Setelah ia menerima panggilan kenabian dan sesudah inspirasi Ilahiyahnya diterpakan pada faktor riil dan sebab-sebab kemunduran moral dan sosial ekonomi umatnya dia mengekplorasi apa yang ada di belakang fenomena fisik-sosial itu. Dia menemukan sebab kebusukan sosial dan kematian moral umatnya. Baginya akar sebab dari korupsi, tirani, dan penindasan terhadap manusia, kelompok dan kelas-kelas lemah adalah rasa takut terhadap raja-tuhan dan para penindas yang berkuasa yang menanamkan kepalsuan dan kejahatan dalam pikiran dan hati masyarakat. Bersujud di hadapan manusia, berhala, hawa nafsu, ketamakan, keangkuhan, kepentingan diri sendiri... adalah jalan pasti menuju kehancuran.

Ibrahim dengan gamblang menyatakan kebenaran yang telah ditemukannya. Dengan tegas ia mengatakan bahwa ia menolak raja-tuhan, para pemuka yang menindas, cara-cara hidup yang a moral, sistem sosial yang korup, lembaga yang tidak adil, kepercayaan yang keliru... Ibrahim dibujuk tetapi dia konsisten dalam kebenaran, semua orang meninggalkanya; ayah, keluarga dan kaumnya membiarkannya untuk dibunuh hanya istrinya Sarah dan keponakanya Luth yang memihaknya. Ibrahim terus mengajak mereka kepada pencerahan untuk menjadi jujur, berani dan hanya tunduk pada satu Tuhan.

Ibrahim dianggap pemberontak, dia ditangkap kemudian dihukum dan dibakar namun diselamatkan oleh dzat yang dia yakini yaitu Allah SWT. Walau demikian ia tetap konsisten dengan kebenaran itu. Setelah Ismail lahir dan melewati masa-masa paceklik yang panjang, Ibrahim berkelana (berhijrah) mencari padang rumput yang masih hijau di tengah-tengah kesulitan menghadapi masalah dengan raja-tuhan yang penindas itu. Suatu hari dia pun sampai di Makkah yang tandus dan disinilah kehidupan dengan anaknya dimulai. Dia mampu mentransformasikan dan mempersatukan suku-suku yang yang saling menindas di Makkah dalam kebenaran tauhid.

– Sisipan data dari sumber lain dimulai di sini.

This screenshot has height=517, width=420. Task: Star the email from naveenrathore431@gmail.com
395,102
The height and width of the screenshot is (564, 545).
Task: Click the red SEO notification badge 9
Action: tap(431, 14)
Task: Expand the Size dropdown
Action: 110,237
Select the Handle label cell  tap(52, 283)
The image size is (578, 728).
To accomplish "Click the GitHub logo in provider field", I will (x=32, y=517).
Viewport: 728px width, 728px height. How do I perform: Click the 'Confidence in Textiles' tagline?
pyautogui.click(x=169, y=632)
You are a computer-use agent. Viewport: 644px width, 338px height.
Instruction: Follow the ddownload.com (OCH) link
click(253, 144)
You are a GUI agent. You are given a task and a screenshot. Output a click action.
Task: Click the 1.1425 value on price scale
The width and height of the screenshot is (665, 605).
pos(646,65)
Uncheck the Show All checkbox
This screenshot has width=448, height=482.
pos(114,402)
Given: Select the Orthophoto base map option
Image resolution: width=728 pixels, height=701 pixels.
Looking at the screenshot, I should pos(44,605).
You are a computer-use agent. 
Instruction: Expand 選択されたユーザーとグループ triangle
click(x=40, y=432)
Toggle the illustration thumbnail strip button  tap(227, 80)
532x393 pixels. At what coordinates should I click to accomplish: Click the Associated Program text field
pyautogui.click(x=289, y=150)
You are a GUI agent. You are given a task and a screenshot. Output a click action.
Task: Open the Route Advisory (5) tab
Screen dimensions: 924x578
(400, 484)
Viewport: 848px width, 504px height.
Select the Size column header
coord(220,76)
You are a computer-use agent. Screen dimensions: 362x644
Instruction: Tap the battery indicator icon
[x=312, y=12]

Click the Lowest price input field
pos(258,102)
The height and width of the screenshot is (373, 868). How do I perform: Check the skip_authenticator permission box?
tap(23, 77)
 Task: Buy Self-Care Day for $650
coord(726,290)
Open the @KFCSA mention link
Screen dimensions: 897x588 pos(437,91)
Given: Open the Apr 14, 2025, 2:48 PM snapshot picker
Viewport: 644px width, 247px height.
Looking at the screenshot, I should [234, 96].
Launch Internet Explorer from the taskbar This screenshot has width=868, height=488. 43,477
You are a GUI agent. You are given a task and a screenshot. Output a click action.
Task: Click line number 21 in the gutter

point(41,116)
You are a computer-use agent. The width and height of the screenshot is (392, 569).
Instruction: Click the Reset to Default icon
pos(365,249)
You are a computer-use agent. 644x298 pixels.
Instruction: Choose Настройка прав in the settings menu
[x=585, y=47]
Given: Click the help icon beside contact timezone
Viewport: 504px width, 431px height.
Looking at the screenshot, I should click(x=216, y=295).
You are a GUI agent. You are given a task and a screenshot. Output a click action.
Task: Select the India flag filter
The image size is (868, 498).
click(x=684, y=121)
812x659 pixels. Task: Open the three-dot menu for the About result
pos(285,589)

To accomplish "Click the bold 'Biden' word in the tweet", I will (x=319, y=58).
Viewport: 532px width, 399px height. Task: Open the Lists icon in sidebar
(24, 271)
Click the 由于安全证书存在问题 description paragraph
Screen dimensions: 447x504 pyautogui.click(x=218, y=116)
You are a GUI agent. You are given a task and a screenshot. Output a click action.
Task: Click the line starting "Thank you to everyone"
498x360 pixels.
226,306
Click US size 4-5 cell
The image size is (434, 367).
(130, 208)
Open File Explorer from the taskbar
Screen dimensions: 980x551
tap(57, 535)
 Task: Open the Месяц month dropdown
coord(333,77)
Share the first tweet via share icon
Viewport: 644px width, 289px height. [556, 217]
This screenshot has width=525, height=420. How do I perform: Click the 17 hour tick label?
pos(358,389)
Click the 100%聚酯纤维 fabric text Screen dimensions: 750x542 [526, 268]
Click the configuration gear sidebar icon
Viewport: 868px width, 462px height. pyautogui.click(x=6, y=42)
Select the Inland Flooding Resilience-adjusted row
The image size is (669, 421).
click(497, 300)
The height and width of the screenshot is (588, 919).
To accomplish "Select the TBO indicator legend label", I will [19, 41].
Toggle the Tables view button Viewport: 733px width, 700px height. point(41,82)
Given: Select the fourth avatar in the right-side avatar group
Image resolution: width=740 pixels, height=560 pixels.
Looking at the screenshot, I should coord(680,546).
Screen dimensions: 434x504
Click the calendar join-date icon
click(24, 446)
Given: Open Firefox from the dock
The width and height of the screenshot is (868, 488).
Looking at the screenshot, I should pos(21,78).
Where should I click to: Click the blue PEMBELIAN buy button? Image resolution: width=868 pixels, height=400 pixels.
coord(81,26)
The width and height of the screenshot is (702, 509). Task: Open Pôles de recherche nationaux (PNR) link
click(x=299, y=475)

Sepanjang hidup dan perjungannya membela kebenaran, Ibrahim tetap tegar. Dia tidak pernah mengendorkan usaha-usahanya dan tidak pernah pula kehilangan nyali dalam menghadapi kesulitan-kesulitan dan cobaan. Dia adalah seorang penyantun yang toleran terhadap kekurangan-kekurangan orang lain. Dia adalah seorang berperikau transformasional. Kebenaran yang diyakini Ibrahim yang kemudian diajarkannya sepanjang hidupnya adalah bahwa kekuatan yang sesungguhnya adalah milik Allah, dialah sumber semua pengetahuan, kebijaksanaan, rezeki, kekuatan, kebaikan, dan kasih sayang. Ibrahim menjadi role model bagi nabi/pemimpin umat selanjutnya yang bersaha keras untuk membangun komunitas yang adil, penuh kebijaksanaan dan kesejahteraan bersama. Ketabahan, keimananannya kepada Allah AWT dan keyakinan dirinya akan terwujudnya kebersatuan dan kesejahteraan umat membuat kepribadian mulya. Dialah yang mempopulerkan aritmatika dan astrologi, seorang hakim, pemimpin, seorang bapak, cendiakiawan besar, nabi yang berilaku revolusioner dan transformasional yang mampu menciptakan perubahan dan perbaikan.[16]

Musa Alaihissalam

Musa merupakan anak dari wanita biasa di Mesir tetapi kemudian tumbuh besar di kerajaan Fira’un. Meskipun hidup dilingkungan seperti itu ia tetap konsisten dengan kebenaran dan keadilan. Musa dikejar-kejar oleh Fira’aun sehingga di harus pindah dari Mesir (hijrah) dan tinggal di semenanjung Sinai. Dia kemudian medapatkan pencerahan (wahyu) dan memutuskan untuk membebaskan rakyatnya dari perbudakan oleh bangsa mesir. Ia menentang Fira’un dan tatanan sosialnya yang korup, penuh penindasan dan perbudakan, ketidakadilan.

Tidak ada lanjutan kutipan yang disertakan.